Now that we've been to Ireland, the next part of our trip will be the slow route south for the winter, ending in Portugal in December for a holiday!.

My question is this " We intend to visit Normandy and then go down the west side of France over about a couple of months"
I apologise for asking sucha broad question but I'm sure there must be many people on here who have just "dunitt" and we would really be daft to ignore the mountain of experiences available

Can you help?


Mike & Ann


----------



## billym (Dec 17, 2005)

There are not so many sites open that time of year. We found one at St Vallery sur Somme and a lovely one in Nantes. Further south is St. Jean de Luz. I am sure there will be others but you do have to have a good search.

I will dig out the details of these sites if you want them


----------



## trevorf (May 16, 2005)

Hi Mike & Ann 

For the west side of France I can recommend :- 

Honfleur - excellent large aire near to town 
Mont St Michel 
Aire at La Mailleraye sur Seinne near Rouen 
Island of Noirmoutier 
La Rochelle / Ile de Re / Ile de Oleron 
Villages of Arcais & Coulon in the green Venise region near Niort. 

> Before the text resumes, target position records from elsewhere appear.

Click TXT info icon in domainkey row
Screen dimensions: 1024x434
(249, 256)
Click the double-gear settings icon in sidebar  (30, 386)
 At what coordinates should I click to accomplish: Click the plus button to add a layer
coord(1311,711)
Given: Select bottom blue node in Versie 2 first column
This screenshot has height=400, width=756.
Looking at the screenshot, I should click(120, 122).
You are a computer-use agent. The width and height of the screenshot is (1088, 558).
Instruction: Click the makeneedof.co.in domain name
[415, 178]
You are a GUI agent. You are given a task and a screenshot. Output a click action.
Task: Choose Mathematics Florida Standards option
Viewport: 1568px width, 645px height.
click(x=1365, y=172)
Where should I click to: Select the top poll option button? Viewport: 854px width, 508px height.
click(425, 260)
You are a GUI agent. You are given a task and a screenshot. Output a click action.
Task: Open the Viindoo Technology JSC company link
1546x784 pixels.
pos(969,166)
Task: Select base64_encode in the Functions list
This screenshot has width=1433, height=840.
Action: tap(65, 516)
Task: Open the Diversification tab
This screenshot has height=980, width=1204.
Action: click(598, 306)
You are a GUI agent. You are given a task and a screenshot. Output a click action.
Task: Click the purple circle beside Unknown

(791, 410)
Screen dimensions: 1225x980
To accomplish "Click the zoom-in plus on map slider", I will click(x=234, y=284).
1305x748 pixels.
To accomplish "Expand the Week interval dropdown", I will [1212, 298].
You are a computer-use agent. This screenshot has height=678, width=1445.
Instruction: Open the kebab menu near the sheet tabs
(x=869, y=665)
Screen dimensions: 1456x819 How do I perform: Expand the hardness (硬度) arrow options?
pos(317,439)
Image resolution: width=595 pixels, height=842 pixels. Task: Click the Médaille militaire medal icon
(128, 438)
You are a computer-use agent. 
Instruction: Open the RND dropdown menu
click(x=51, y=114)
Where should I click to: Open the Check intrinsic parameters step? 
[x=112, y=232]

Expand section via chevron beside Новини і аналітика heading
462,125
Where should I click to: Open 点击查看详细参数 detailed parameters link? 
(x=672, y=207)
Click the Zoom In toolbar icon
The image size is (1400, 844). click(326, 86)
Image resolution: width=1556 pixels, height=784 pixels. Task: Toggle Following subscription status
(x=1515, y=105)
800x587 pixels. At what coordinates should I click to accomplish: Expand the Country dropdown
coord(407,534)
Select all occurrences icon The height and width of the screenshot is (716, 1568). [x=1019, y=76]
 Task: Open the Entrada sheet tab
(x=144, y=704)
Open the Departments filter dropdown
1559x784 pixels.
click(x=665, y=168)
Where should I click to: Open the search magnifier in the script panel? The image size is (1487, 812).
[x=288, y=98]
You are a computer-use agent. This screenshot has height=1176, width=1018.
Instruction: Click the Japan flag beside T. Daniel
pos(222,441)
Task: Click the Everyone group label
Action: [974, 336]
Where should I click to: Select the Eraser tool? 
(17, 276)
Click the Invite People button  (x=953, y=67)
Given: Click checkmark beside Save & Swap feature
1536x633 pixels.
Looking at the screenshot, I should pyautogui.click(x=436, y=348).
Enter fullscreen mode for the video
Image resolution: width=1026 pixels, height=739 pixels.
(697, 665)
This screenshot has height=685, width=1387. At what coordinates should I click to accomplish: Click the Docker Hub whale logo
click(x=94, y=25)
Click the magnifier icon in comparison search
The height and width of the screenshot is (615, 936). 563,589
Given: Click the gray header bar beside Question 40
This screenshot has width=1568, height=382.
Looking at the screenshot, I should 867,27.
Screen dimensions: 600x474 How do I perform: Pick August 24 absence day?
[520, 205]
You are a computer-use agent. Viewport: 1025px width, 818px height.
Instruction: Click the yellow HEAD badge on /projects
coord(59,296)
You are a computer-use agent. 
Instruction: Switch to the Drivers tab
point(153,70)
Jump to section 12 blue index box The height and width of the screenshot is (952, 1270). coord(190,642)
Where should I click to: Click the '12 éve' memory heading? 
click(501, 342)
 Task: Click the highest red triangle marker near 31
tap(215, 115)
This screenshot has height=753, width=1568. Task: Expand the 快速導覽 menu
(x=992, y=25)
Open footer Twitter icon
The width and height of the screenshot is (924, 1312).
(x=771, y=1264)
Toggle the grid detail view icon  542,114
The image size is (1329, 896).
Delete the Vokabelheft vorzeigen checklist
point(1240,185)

Can't help any further South as not been there - Yet! 

Trevor


----------



## zulurita (May 9, 2005)

There are lots of French Aires that you can use in Normandy and west side of France.

Do you have the Aire des Service book? There are some photos of French aires on this web site.


----------



## taz (Sep 28, 2005)

Hi Mike and Ann
We are also doing the same route, starting on 2nd September although we will be heading home at the end of October. We'll look out for you on our travels.
Another excellent guide to the aires in France in the "All the Aires France" guide in English from Vicarious books. Looks like really good information including details of prices and service points.
One query for the French experts .... the aire at La Mailleraye-sur-Seine is described in the above guide as being unsuitable for large motorhomes. We are 8m - will we be able to use it, as from all the review we would love to spend a few days there???
Thanks
Sally


----------



## mike800966 (May 1, 2005)

Very many thanks, this is exactly wht we need. Will check again in a few days, its not easy to download this stuff over mobile link.Mike & Ann

Mike & Ann


----------



## Batch (Dec 2, 2005)

Try looking at my blog/website at the address below. You can see pics etc
http://web.mac.com/kevbatchelor

Hope it helps
Kevin


----------



## 97395 (Jan 22, 2006)

Hi Mike and Ann

Have you joined France Passion? They're open all year.

Camping Courte Vallee in Airvault is open all year I believe - nice site owned by British couple.

We're hoping to set off Oct / Nov ending up in Portugal in December - maybe see you there!!??

Happy travelling!

Marie and Rex


----------



## homenaway (Jul 27, 2005)

taz said:


> .
> One query for the French experts .... the aire at La Mailleraye-sur-Seine is described in the above guide as being unsuitable for large motorhomes. We are 8m - will we be able to use it, as from all the review we would love to spend a few days there???
> Thanks
> Sally


Dont think it would be a problem as when we arrived there this year it was the village fete weekend and we had to negotiate our way through the funfair on the riverside that had some pretty large lorries and trailers, amazingly all packed up and gone by the next morning.
There were a couple of large MH's there. 
BTW Ponte de Brotonne nearby is now toll free

Steve


----------



## kijana (May 1, 2005)

"the aire at La Mailleraye-sur-Seine is described in the above guide as being unsuitable for large motorhomes. We are 8m - will we be able to use it, as from all the review we would love to spend a few days there??? "


We have stayed there for a few days on 2 occasions inb our 33 foot 8.5 tonne RV with no problems. Good spot!


----------